Я поблагодарил его и пригласил пойти куда-нибудь поужинать. Наши средства были ограниченны, и в скромном ресторане вряд ли играла бы виолончель.
Мы расположились в ближайшем бистро и за ужином, пожалуй, выпили лишку. На обратном пути Люк присел на скамейку, не в силах совладать с головокружением, и поделился со мной своими трудностями. Он сказал, что дал маху, и тут же поклялся, что не нарочно.
– Какого еще маху?
– Позавчера я пришел обедать в столовую, там была Софи, и я подсел к ней за столик.
– Ну и?
– Она спросила меня, как ты поживаешь.
– И что ты ответил?
– Что ты поживаешь скверно. А когда она встревожилась, захотел ее успокоить. В общем, кажется, у меня вырвалась пара слов о твоих заботах.

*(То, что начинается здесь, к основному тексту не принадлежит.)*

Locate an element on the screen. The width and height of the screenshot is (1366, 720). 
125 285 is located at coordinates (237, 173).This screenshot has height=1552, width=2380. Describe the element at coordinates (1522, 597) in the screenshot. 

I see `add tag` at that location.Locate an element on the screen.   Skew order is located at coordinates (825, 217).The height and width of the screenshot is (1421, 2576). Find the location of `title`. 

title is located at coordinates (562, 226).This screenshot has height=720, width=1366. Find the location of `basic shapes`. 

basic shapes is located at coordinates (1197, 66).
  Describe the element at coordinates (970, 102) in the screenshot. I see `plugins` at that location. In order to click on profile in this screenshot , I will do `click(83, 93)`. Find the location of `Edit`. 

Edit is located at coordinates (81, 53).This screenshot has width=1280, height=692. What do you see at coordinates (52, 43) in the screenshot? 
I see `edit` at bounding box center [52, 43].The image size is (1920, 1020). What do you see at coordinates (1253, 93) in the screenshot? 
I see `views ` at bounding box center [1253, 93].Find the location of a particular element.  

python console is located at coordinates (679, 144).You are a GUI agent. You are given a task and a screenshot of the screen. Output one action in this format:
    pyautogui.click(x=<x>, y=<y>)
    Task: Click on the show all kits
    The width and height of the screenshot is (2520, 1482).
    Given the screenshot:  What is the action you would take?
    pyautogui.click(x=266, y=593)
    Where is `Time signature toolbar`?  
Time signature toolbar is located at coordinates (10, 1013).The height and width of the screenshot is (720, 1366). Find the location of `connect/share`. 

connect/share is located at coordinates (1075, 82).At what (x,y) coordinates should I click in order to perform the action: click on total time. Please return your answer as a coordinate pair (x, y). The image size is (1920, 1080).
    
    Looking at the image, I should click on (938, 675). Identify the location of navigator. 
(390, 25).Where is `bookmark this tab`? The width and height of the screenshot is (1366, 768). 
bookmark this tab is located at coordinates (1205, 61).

– Ты, надеюсь, не сказал ей о Клеа?
– Имени не назвал, но поздно сообразил, что распустил язык. Я дал понять, что ты зациклился на поисках твоей родственной души. Правда, сразу добавил со смехом, что тебе было двенадцать лет, когда ты ее встретил.
– А как реагировала Софи?
– Как Софи на все реагирует, ты должен знать лучше меня. Сказала, мол, надеется, что ты будешь счастлив, что ты этого заслуживаешь, что ты замечательный. Извини, зря я это. Только не подумай, что я ляпнул с задней мыслью. Я не так умен для этого. Я просто злился на тебя, вот и вырвалось.
– Почему ты на меня злился?
– Потому что Софи говорила мне все это искренне.
Я подставил Люку плечо и помог ему подняться по лестнице. Он был мертвецки пьян, я уложил его в кровать, а сам устроился на его тюфячке у окна.
Люк сдержал обещание. Назавтра после нашей попойки, несмотря на жестокое похмелье, он зашел в больницу, взял в аптеке антибиотики и отправился в консерваторию. Дар Люка вызывать симпатию у людей, от которых он чего-то ждет, – для меня загадка. Никто не может перед ним устоять.
Люк вручил сторожу лекарства, разговорился с ним о его работе, выслушал несколько историй из жизни и за час добился разрешения посмотреть списки студентов консерватории. Сторож усадил его за стол, и Люк приступил к поискам с дотошностью профессионального сыщика.
Он выбрал два журнала за те годы, когда скорее всего могла поступить Клеа. Изучил в них каждую страницу, скрупулезно, с линейкой, читая фамилии. Ближе к вечеру он остановился на строчке, в которой значилось: Клеа Норман, первый курс, классическое отделение, инструмент – виолончель.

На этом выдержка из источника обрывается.